*DATASET RECORDS*:

>> BEGIN

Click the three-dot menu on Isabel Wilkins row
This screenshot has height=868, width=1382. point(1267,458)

>> END
>> BEGIN

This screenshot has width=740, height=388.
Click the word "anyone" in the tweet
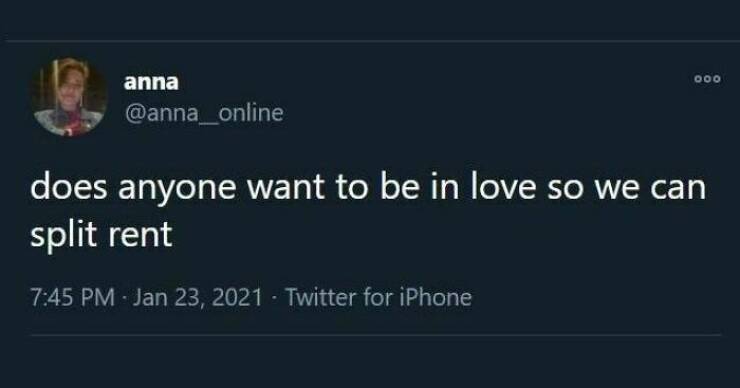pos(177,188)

>> END

*JOB*:
Recast the entries from the line with "This screenshot has width=740, height=388." to the line with "pos(177,188)", both included, as a JSON list of strings with one string per line. Skip blank lines and leave the pictures out.

*COMPLETED TASK*:
[
  "This screenshot has width=740, height=388.",
  "Click the word \"anyone\" in the tweet",
  "pos(177,188)"
]